Outside of reliance on Sutton, Perez merely states that the jury must decide whether the amount of time Perez was detained was reasonable under the Fourth Amendment. See DE 87 at 5. But Perez offers no evidence that Weaver unreasonably prolonged the stop once he ascertained Perez's identity. See United States v. Sharpe, 105 S.Ct. 1568, 1575 (1985) (“In assessing whether a detention is too long in duration to be justified as an investigative stop, [the Court] . . . examine[s] whether the police diligently pursued a means of investigation that was likely to confirm or dispel their suspicions quickly, during which time it was necessary to detain the defendant.”). Indeed, Perez concedes that the seizure concluded once Weaver ran his license plate. DE 1 at 9 ¶¶ 21-22. Weaver ran the plate because Perez refused to provide his and the minors' identities. In short, Perez fails to meet his burden that Weaver's “conduct violated a right so clearly established that any official in his position would have clearly understood that he was under an affirmative duty to refrain from such conduct.” On this record, there is no genuine issue, and summary judgment is warranted.

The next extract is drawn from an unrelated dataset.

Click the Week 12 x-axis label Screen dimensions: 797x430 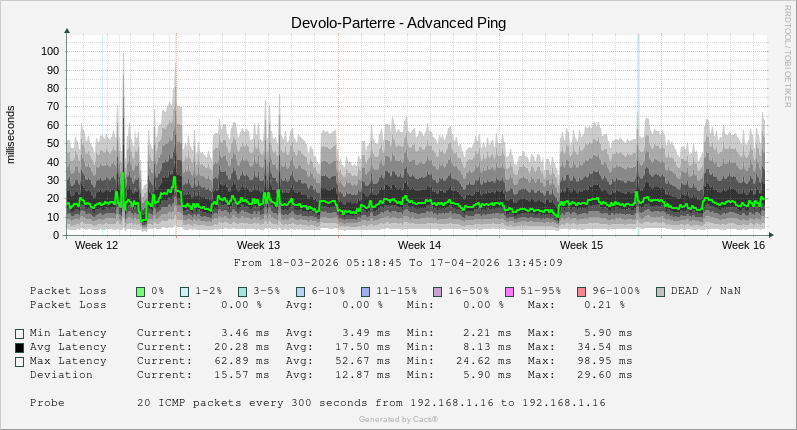(97, 245)
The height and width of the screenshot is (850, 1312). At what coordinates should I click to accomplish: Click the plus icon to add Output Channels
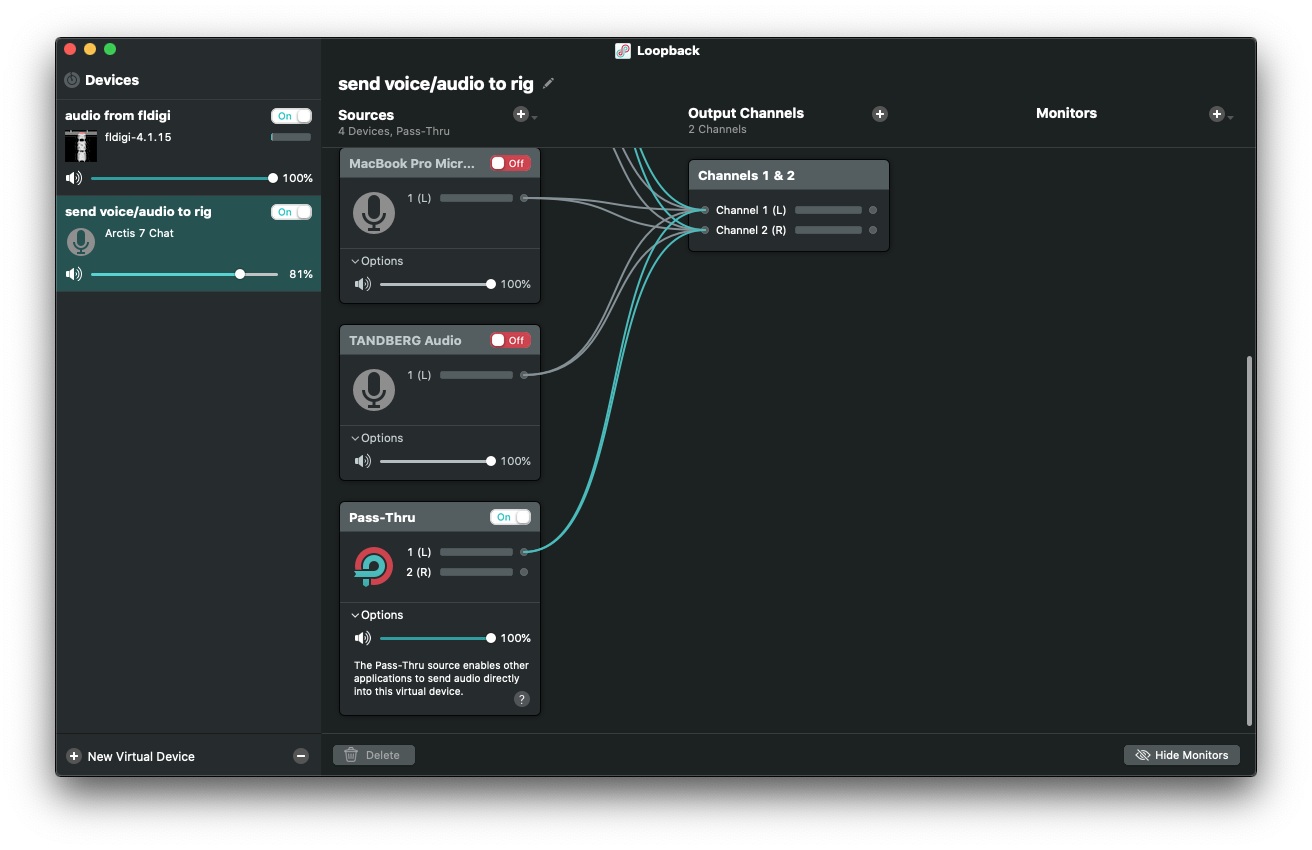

Once a defendant raises a qualified immunity argument, the plaintiff must define the clearly established law with “a ‘high degree of specificity.'” District of Columbia v. Wesby, 138 S.Ct. 577, 590 (2018) (quoting Mullenix v. Luna, 136 S.Ct. 305, 309 (2015)); see also White v. Pauly, 137 S.Ct. 548, 552 (2017) (“The panel majority misunderstood the ‘clearly established' analysis: It failed to identify a case where an officer acting under similar circumstances as Officer White was held to have violated the Fourth Amendment.”). Here, Perez fails to identify a case clearly marking the boundary and proscribing Weaver's management.
b. Fifth Amendment Claim
Next, Weaver seeks summary judgment on Perez's “Acts in excess of Amendment IV: Retaliation for assertion of Right to Remain Silent as per Amendment V” claim. See DE 86-1 at 17. Perez's response, with respect to defense against summary judgment, is silent on this claim, constituting a waiver. See Alexander v. Carter for Byrd, 733 Fed.Appx. 256, 261 (6th Cir. 2018) (“When a plaintiff ‘fails to address [a claim] in response to a motion for summary judgment,' the claim is deemed waived.” (alteration in original) (quoting Haddad v. Sec'y, U.S. Dept. of Homeland Sec., 610 Fed.Appx. 567, 568-69 (6th Cir. 2015)). In any event, to assert a Fifth Amendment claim, “there must be a criminal case or at least the initiation of legal proceedings in order for that privilege to be asserted.” Wright v. Genesee Cnty. Corp., 659 F.Supp.2d 842, 850 (E.D. Mich. 2009) (citing Chavez v. Martinez, 123 S.Ct. 1994, 2001-02 (2003)). Simply put, “police questioning does not constitute a ‘case'” that would invoke Perez's Fifth Amendment right. Chavez, 123 S.Ct. at 2001. Further, again, Plaintiff identifies no case standing for the proposition that an officer proceeding to investigate in the face of refused identification somehow violates the constitution. Summary judgment is appropriate.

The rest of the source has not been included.